Binge drinking, defined as drinking five or more alcoholic beverages in less than two hours, is quite prevalent. Previous studies in Canada and the U.S. have shown that about four in 10 young adults aged 18 to 24 are frequent binge drinkers.
“We found that the blood pressure of young adults aged 20 to 24 who binge drink was two to four millimetres of mercury higher than non-binge drinkers,” said Jennifer O’Loughlin, Ph.D., of the University of Montreal Hospital Research Centre (CRCHUM) and senior author of the study, which was published in the Journal of Adolescent Health.
For the study, researchers collected data on alcohol consumption at age 20 from 756 participants in the Nicotine Dependence in Teens study, which has followed 1,294 young people from diverse social backgrounds in Montreal since 1999.
Data was collected again at age 24, at which time the participants’ systolic blood pressure was also taken.

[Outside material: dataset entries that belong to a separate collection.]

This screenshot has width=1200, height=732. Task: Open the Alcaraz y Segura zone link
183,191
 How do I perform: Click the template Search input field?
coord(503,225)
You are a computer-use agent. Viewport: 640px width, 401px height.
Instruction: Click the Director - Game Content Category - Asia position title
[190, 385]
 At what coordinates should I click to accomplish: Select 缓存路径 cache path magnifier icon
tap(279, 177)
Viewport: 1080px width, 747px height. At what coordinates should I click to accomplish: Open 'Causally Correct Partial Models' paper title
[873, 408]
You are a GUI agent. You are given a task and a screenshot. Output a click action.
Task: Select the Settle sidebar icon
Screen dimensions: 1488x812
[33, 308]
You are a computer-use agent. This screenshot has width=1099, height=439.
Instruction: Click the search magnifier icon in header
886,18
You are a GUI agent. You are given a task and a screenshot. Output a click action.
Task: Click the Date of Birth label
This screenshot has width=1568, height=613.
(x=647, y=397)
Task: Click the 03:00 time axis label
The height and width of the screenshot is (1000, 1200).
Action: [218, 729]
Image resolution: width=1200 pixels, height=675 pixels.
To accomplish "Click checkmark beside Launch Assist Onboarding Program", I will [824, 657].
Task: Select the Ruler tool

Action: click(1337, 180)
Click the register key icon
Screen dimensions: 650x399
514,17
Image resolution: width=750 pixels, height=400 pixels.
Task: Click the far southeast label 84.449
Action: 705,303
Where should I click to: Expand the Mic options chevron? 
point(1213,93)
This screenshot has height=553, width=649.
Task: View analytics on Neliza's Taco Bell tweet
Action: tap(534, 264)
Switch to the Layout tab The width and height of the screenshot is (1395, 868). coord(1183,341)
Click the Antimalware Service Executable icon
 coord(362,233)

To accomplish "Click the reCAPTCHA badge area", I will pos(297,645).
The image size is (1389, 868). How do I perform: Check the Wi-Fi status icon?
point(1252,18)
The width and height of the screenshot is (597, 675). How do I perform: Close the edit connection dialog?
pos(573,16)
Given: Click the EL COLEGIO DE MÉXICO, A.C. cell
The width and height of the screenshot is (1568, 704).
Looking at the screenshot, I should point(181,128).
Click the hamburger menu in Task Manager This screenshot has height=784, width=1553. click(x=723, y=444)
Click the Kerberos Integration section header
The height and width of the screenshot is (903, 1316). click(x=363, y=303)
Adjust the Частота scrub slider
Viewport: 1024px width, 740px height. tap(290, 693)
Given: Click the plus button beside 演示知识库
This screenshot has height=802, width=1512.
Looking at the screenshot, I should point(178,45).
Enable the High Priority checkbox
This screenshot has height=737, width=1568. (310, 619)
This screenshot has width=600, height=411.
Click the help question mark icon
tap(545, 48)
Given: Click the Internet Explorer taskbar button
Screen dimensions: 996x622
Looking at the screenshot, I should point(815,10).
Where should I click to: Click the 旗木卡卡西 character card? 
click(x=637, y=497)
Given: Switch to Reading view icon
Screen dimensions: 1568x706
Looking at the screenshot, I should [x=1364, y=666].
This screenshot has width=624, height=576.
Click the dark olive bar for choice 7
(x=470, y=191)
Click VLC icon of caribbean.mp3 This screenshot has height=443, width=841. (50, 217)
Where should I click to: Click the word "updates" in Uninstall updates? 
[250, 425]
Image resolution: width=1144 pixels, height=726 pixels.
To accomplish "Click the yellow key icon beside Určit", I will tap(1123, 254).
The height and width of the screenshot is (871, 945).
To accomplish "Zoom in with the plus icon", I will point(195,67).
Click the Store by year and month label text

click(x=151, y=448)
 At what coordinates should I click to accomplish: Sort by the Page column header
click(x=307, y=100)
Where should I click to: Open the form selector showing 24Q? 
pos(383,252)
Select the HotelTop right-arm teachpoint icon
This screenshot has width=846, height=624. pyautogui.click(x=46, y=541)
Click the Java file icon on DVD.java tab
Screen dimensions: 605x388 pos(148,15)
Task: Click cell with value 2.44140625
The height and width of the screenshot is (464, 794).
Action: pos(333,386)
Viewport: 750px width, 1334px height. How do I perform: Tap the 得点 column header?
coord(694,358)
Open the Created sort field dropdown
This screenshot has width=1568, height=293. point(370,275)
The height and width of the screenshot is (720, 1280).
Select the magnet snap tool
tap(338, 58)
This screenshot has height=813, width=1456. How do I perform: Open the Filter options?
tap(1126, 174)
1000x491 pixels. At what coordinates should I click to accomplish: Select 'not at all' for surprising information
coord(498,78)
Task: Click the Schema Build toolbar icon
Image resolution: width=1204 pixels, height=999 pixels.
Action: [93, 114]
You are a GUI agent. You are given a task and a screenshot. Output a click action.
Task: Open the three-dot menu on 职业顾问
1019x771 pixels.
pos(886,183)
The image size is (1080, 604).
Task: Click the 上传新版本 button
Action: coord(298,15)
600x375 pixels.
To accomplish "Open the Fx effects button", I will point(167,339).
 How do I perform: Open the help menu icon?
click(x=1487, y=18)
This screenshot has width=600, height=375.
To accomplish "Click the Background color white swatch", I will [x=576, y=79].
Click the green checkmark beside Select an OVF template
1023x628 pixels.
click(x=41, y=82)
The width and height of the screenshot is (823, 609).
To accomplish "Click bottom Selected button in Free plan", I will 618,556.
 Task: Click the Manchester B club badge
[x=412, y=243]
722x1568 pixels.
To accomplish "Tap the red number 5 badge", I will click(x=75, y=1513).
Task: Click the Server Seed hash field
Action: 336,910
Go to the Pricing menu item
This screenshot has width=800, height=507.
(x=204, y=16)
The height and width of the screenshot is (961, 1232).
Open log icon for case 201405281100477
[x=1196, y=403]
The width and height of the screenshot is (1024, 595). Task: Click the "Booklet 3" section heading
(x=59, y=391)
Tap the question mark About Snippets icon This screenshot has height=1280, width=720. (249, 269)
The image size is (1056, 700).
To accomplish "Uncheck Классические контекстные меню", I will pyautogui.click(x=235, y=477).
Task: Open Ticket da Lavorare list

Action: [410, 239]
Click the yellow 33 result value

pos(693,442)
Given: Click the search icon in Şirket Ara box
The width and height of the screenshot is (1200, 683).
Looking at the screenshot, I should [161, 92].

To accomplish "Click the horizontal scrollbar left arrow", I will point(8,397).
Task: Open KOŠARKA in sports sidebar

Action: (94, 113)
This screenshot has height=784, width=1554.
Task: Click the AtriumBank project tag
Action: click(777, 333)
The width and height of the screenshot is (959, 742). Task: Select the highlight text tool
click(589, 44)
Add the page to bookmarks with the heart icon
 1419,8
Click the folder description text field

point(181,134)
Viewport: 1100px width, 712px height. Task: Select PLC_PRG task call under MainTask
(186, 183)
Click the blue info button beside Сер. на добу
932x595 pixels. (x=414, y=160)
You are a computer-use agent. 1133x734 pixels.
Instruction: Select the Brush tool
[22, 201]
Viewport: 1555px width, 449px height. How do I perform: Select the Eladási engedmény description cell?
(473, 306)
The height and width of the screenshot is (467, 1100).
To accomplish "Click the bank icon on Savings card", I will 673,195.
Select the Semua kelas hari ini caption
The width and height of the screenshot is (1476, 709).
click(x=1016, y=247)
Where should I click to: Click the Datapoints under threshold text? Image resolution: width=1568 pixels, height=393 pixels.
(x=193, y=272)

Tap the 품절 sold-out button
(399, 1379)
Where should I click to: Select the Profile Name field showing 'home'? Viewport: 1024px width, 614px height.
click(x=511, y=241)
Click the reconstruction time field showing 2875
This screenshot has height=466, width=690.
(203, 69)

Systolic blood pressure measures the pressure in the arteries when the heart beats (i.e., when the heart muscle contracts), and it should be below 140 millimetres of mercury.
A blood pressure reading of more than 140 over 90 indicates high blood pressure. The latter number, diastolic blood pressure, measures the pressure in the arteries between heartbeats (i.e., when the heart muscle is resting between beats and refilling with blood), the researchers explained.
“Our findings show that more than one in four young adults who binge drink meet the criterion for pre-hypertension (i.e., a systolic blood pressure between 120 and 139 millimetres of mercury). This is worrisome because this condition can progress to hypertension, which in turn can cause heart disease and premature death,” said O’Loughlin, a professor in the School of Public Health at the University of Montreal.
The study also revealed that 85 percent of young adults who drink heavily at age 20 maintain this behavior at age 24.
“But unlike our genetic make-up, risky behavior can be changed,” the researchers said.
The researchers will now investigate whether this trend toward high blood pressure will continue when binge drinkers turn 30.
Meanwhile, health professionals may need to adopt a preventive approach, O’Loughlin said.
“Poor diet, salt intake, and obesity are predictors of high blood pressure,” she said. “Since we know there is a link between higher blood pressure and the risk of developing chronic diseases, clinicians should ask young people about their alcohol consumption. A slight and continuous increase in systolic blood pressure may be an important warning sign.”